Karachi is still reeling from a deadly thunderstorm on Saturday, with parts of the sprawling port city of 12 m people still without electricity or drinking water. The shortages have led to several riots.
Power supplies in Karachi are patchy at the best of times and long-suffering residents hurled stones at cars and power company vehicles on Sunday in protest against blackouts across the nation's commercial hub.
Electricity cables had been brought down in more than 700 places. Police said they were escorting Karachi Electric Supply Corporation (KESC)workers trying to fix them.
"We've provided protection to the KESC people. Our men are accompanying their vehicles to the affected areas," said city police chief Azhar Farooqui. Intermittent power was restored in some areas yesterday.
Provincial health minister Syed Sardar Ahmed said that 228 people had been killed by the weekend's bad weather and another 200 injured, mostly in the suburbs of the city. Seven others were killed in Baluchistan, officials said. Workers were clearing fallen trees and the wreckage of nearly 50 huge iron advertising billboards that collapsed during the thunderstorms, causing several of the casualties.

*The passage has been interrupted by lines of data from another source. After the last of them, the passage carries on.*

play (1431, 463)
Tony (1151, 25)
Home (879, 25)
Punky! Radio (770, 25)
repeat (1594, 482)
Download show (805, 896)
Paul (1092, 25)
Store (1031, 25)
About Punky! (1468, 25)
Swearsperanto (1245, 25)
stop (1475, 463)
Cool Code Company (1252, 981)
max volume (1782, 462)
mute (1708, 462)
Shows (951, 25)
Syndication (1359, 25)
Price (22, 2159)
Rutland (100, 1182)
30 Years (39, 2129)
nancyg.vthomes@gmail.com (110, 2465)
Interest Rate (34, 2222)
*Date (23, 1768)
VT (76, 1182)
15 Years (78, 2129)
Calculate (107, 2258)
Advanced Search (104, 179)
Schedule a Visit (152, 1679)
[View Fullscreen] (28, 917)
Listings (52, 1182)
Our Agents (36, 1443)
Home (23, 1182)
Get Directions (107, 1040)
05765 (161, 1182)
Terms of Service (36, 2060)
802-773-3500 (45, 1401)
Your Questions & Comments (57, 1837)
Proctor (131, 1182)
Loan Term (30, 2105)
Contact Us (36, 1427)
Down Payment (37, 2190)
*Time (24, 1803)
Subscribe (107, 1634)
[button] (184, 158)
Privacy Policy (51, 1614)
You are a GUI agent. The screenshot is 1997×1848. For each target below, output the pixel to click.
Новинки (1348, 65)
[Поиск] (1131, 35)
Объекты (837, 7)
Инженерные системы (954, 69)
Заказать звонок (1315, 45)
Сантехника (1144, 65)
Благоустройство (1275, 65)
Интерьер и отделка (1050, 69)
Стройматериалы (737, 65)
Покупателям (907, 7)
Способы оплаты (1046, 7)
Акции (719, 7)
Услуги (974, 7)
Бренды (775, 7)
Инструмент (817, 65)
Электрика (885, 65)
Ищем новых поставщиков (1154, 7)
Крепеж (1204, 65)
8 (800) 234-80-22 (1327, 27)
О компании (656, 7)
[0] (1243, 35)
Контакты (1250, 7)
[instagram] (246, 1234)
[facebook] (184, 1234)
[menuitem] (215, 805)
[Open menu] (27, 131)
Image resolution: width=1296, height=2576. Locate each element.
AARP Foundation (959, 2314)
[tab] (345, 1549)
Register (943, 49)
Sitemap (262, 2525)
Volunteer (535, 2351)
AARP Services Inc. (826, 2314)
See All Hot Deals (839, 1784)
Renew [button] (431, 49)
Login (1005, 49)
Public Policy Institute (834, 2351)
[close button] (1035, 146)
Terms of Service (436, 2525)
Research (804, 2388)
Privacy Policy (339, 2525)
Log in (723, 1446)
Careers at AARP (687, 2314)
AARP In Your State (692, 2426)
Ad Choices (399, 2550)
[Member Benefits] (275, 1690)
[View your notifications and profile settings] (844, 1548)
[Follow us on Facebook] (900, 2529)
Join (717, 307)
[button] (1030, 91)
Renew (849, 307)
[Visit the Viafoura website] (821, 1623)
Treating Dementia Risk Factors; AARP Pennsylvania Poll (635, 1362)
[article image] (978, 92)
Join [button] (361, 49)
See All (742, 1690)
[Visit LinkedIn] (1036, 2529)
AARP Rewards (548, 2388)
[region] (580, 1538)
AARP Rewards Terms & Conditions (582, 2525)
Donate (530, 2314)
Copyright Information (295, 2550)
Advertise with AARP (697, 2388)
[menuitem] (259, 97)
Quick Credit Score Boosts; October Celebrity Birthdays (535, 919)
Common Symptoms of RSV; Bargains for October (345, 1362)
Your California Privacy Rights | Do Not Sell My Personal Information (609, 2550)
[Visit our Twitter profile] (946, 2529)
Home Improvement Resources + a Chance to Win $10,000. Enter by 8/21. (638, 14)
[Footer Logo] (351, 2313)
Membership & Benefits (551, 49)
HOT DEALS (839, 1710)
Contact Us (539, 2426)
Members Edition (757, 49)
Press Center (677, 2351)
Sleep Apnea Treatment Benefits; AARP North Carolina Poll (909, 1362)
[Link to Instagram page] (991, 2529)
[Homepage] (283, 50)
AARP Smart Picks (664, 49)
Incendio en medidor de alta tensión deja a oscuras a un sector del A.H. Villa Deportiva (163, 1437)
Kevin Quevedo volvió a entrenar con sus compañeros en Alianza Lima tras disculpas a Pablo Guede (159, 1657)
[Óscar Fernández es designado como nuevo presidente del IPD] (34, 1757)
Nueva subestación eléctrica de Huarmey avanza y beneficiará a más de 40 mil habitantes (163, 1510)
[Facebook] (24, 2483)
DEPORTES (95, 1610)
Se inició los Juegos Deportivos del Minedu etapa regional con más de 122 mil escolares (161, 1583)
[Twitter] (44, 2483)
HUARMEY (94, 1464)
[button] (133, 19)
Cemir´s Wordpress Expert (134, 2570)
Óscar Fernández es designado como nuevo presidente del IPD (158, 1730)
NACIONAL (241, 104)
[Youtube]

Most of the deaths were caused when the roofs and walls of shanty homes collapsed.
Relief camps have been set up in the badly affected Karachi slum area of Gadap Town where more than 1,000 shanty homes were destroyed, while two truck-loads of aid have been dispatched, city officials said.
President Pervez Musharraf ordered local authorities to take "immediate steps to tackle the situation," state media reported. Karachi Mayor Mustafa Kamal said a major relief operation was underway.
Some Karachi residents said they were forced to sleep in the open despite promises from municipal authorities to shift them to schools and private buildings.
"We are living in the open because we have lost our house and no one has provided us any shelter," said labourer Ghulam Rasool, 35.
The deputy mayor of Gadap Town, Abdus Sattar Brohi, said people were still waiting for the authorities to help. "People are paying from their own pockets to provide food to their neighbours in distress," Brohi said.
Local media criticised Karachi authorities for allowing oversized billboards with weak foundations in congested areas. Prime Minister Shaukat Aziz told officials to deal with the billboard problem on a "war-footing." The storm has also destroyed hundreds of houses in parts of Sindh and Baluchistan, officials said.
Landslide kills six kids
A landslide in northern Afghanistan struck a wedding party killing six children, the Interior Ministry said yesterday.
The children, aged from 6 to 14, were playing when the landslide hit in Kunduz province on Sunday evening. Mountainous parts of northern and northeastern Afghanistan are prone to disasters such as earthquakes, floods and landslides. Eight members of a family were killed this month when a landslide caused by melting snow hit a village in neighbouring Takhar province.